WSJ Aug 24, 2019
It’s Time to Start Worrying About the National Debt
Expecting economic growth to rescue the U.S. from unprecedented federal deficits is a dangerous gamble, as history shows.
By Valerie Ramey | 940 words
For much of the 20th century, the U.S. government operated under the principle that it should finance its spending mostly by collecting taxes rather than by borrowing. While conventional wisdom favored running temporary deficits during emergencies, such as wars or recessions, no one argued that a fiscally responsible government should commit itself to running budget deficits so large and sustained that government debt would grow faster than the size of the economy.
Yet today the federal government is on such a path. The usual voices urging fiscal restraint have been drowned out by some policy makers and academic economists who, as aptly noted by the investor Ben Hunt, are urging us in the fashion of Dr. Strangelove to “learn to stop worrying and love the national debt.”
But history has repeatedly taught us that a country with an outsize national debt often finds itself facing terrible economic trade-offs that cause misery for its citizens. The budget deficit this year is expected to reach $1 trillion. The government is financing this gap between its outlays and tax revenue by borrowing from American and international investors, selling them Treasury bills and bonds. Every year that the federal government runs a deficit, it adds to the national debt, which is the accumulated amount of past and present deficits.
The stock of national debt in the hands of the public now stands at almost $17 trillion, which amounts to almost 80% of U.S. gross domestic product, the value of what the economy produces in a year. This level of the debt-to-GDP ratio is not unprecedented. The highest debt-to-GDP ratio in American history occurred at the end of World War II, when debt reached 106% of GDP. As soon as the war ended, the government ran budget surpluses for a few years, reducing the national debt by about 12%. However, the main driver of the subsequent steep decline in the debt-to-GDP ratio was the rapid growth of GDP, owing to growth in the real economy as well as to inflation, which raises the dollar value of current GDP but has no effect on the amount of outstanding debt.
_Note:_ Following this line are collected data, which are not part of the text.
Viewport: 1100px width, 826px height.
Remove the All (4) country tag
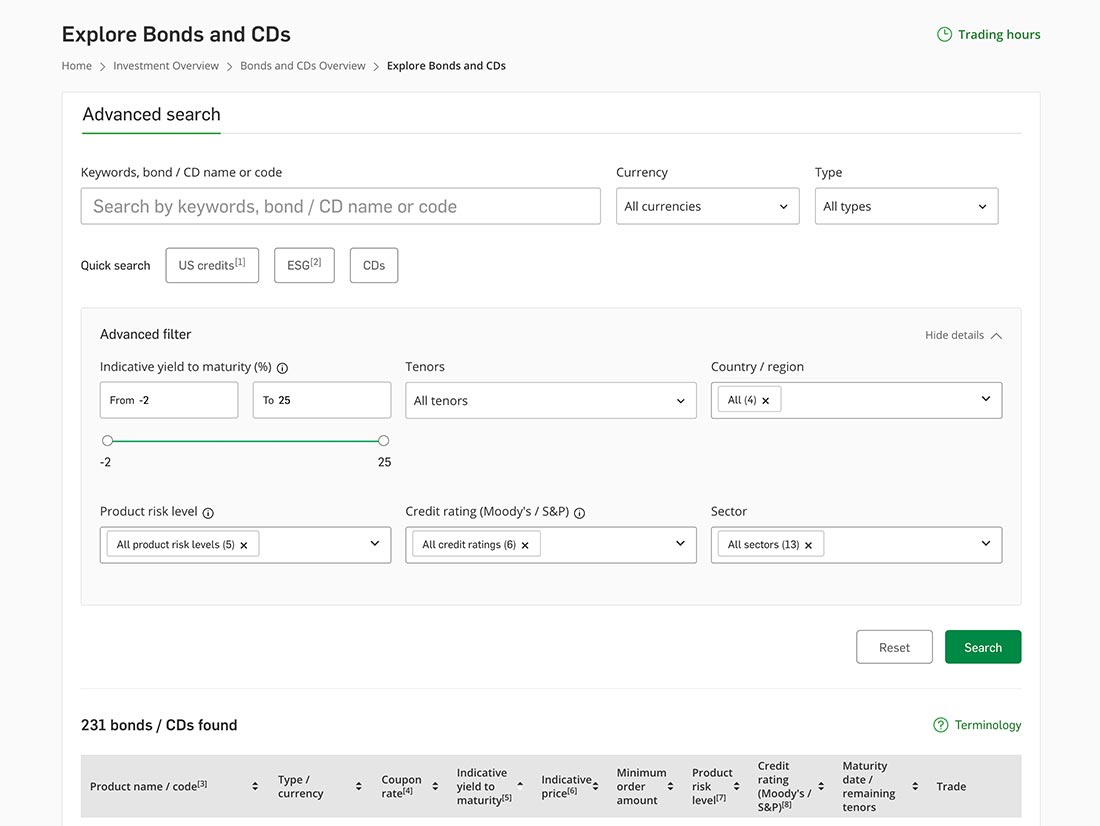[765, 401]
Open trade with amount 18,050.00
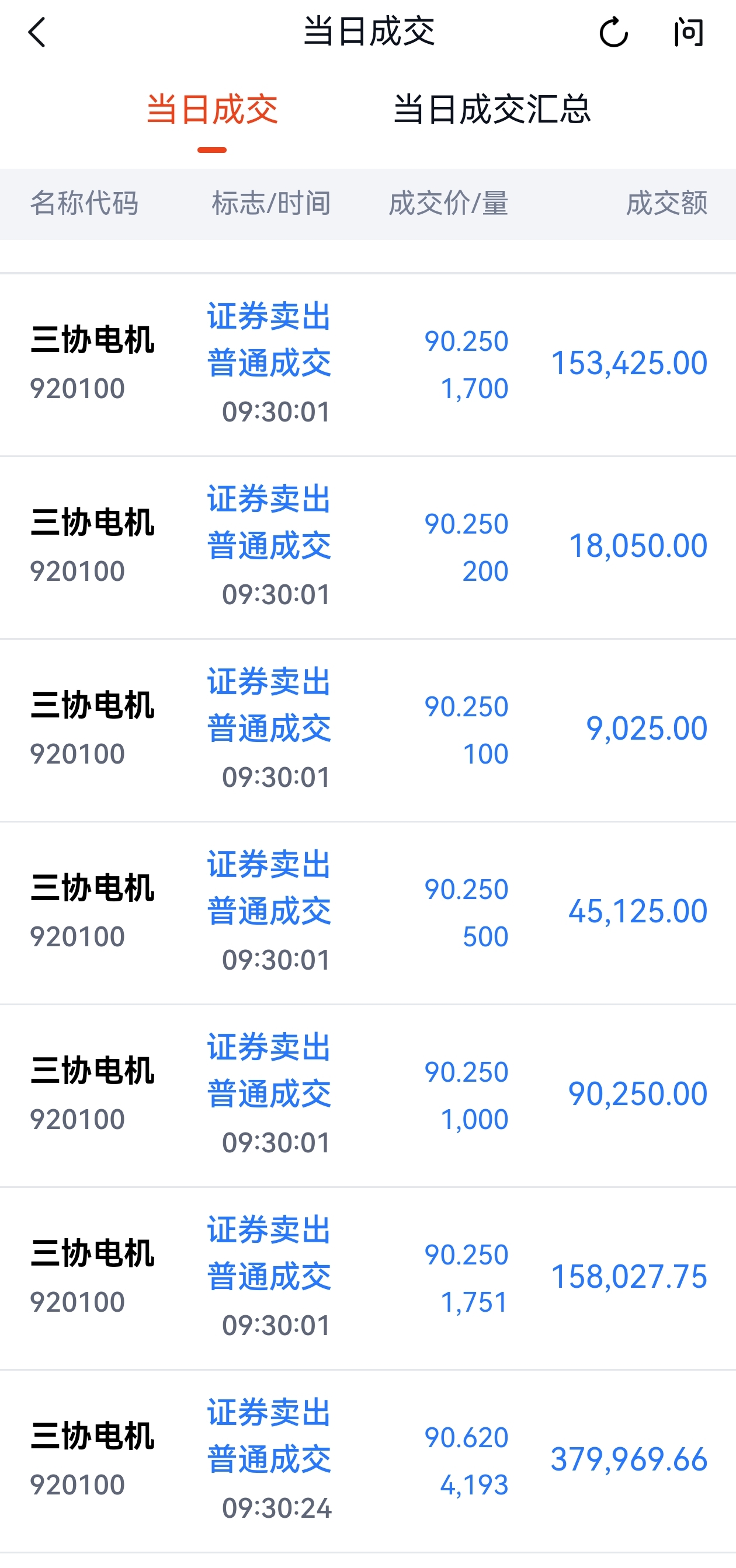736x1568 pixels. coord(368,547)
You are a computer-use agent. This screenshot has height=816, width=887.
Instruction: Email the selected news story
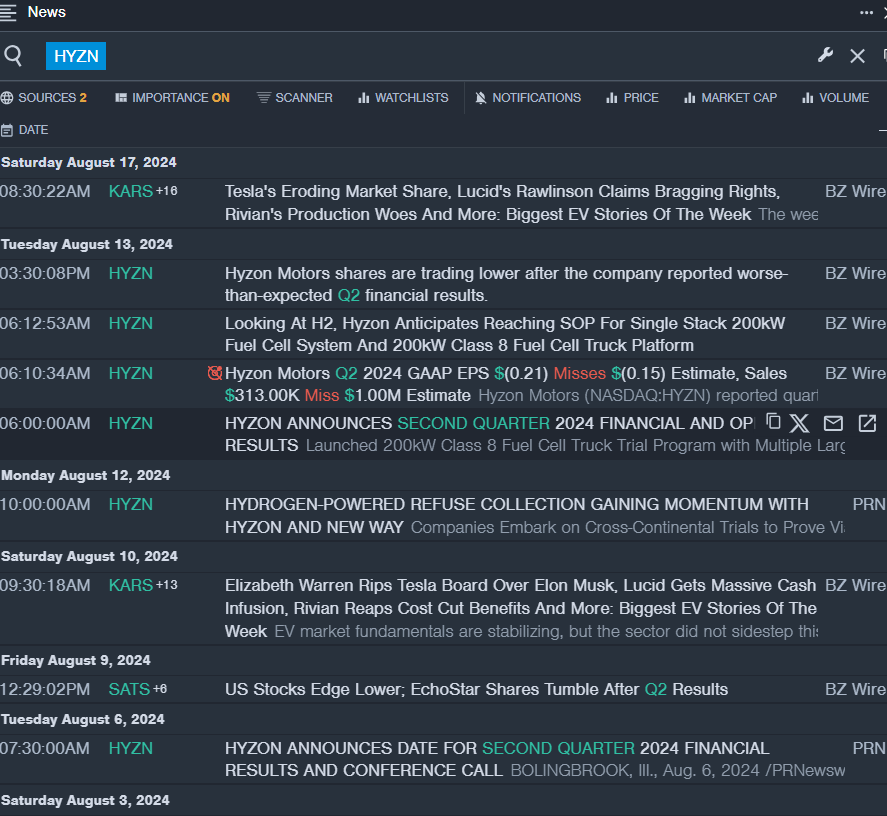pyautogui.click(x=833, y=423)
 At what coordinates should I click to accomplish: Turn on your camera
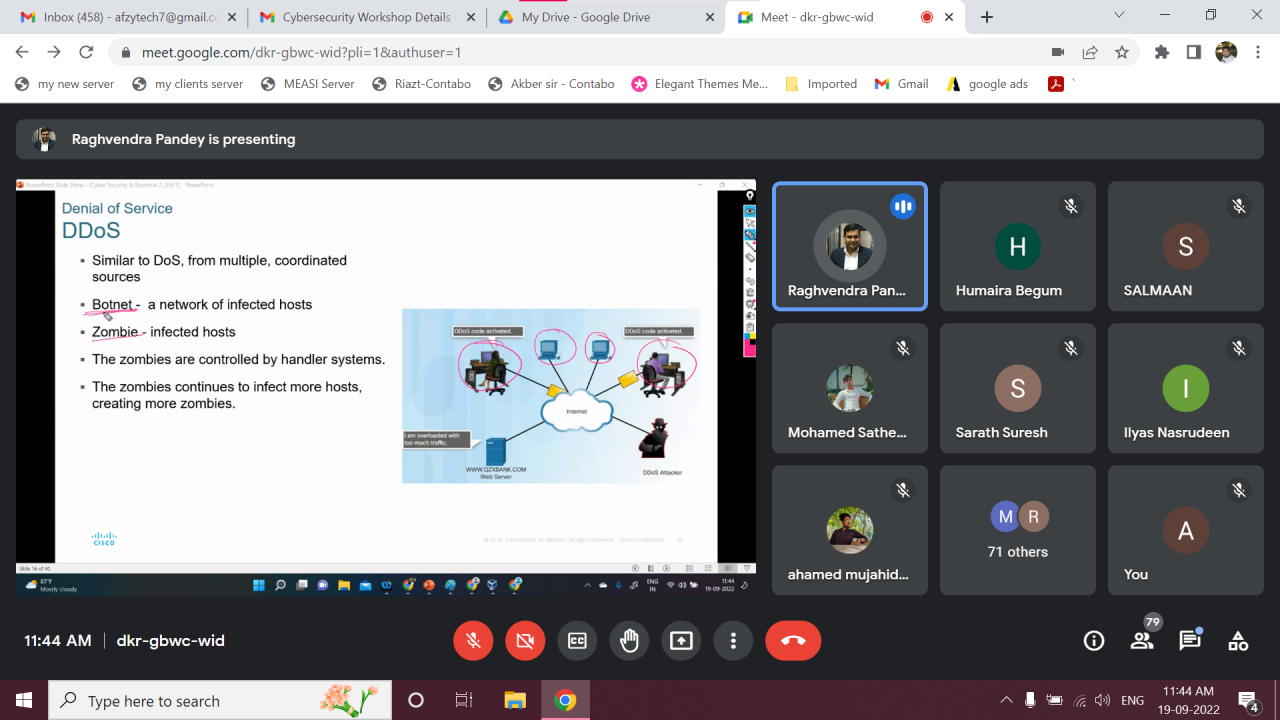pos(525,640)
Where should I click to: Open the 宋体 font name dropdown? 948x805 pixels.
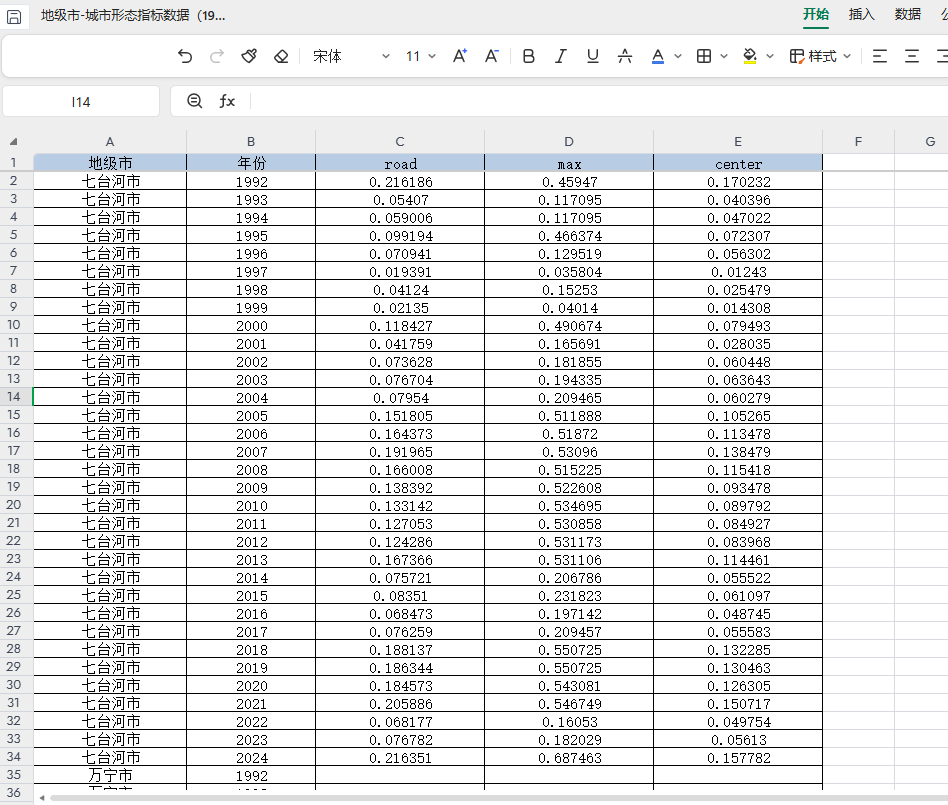tap(385, 56)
Today, the argument for deficit spending relies on repeating that kind of growth. In principle, proponents of deficits argue, if the interest rates that the government must pay on its debt are less than the growth rate of GDP, then an economy can run deficits and still grow its way out of the national debt. Is such a free lunch possible? Perhaps, but only in small bites.
An important part of the deficit is the government’s interest payments on the national debt. In fact, interest payments are expected to account for half of the entire deficit by next year and to grow in importance after that. The noninterest portion of the budget deficit needs to remain very small relative to GDP for government to be able to grow its way out of debt.
Under current law, however, the noninterest share of the federal budget deficit is so large that this free-lunch limit won’t be met under current projections. In fact, the debt-to-GDP ratio is projected to continue to climb steeply, reaching an unprecedented 144% by 2049. Future deficits are projected to be large because current law governing taxes, entitlements (such as Social Security, Medicare and Medicaid) and other elements of the budget leave a large budgetary gap. The combination of the aging of the baby-boom generation and rapidly rising health costs are causing government outlays to grow faster than GDP.
To make matters worse, tax cuts have reduced tax revenues as a percent of GDP. These unsettling projections are based in part on economic growth forecasts and the path of interest rates. The interest rates the federal government pays on its debt are currently very low, but there is no guarantee that they will stay low. History is replete with episodes in which governments responded to low interest rates by spending freely and accumulating massive debt, only to find that their behavior led to a crisis of investor confidence and skyrocketing interest rates.
The Greek government was paying interest rates of between 3% and 5% on its debt during the 2000s, until investors lost confidence and forced interest rates up to 25% by 2012. The subsequent budget austerity measures helped to push the Greek economy into a depression from which it still hasn’t recovered. Today, a practitioner of what is called Modern Monetary Theory might argue that a country that issues its own currency, as the U.S. does, can avoid budget austerity because it can always print more money to pay for its deficits.
Venezuela chose the money-printing strategy to deal with growing government budget deficits when its oil revenues declined a few years ago. The result has been hyperinflation reaching 10 million percent this year—the worst case in modern history. The U.S. has more latitude than Venezuela because the dollar currently plays a preeminent role in the world economy, both for financial investments and for trade. If fiscal profligacy causes investors to lose confidence in the U.S., however, the dollar may lose that preeminence.
These examples highlight the risk in taking what economists such as Greg Mankiw have called a “deficit gamble”: The bet is most likely to fail exactly when the economy is weak. Adopting fiscal austerity, such as higher taxes and lower spending, when the economy is already weak is particularly painful. That is why the conventional wisdom of the past century makes sense. Prudent governments keep their fiscal house in order during good times so that they have more fiscal room to deal with bad times.
Ms. Ramey is a professor of economics at the University of California, San Diego.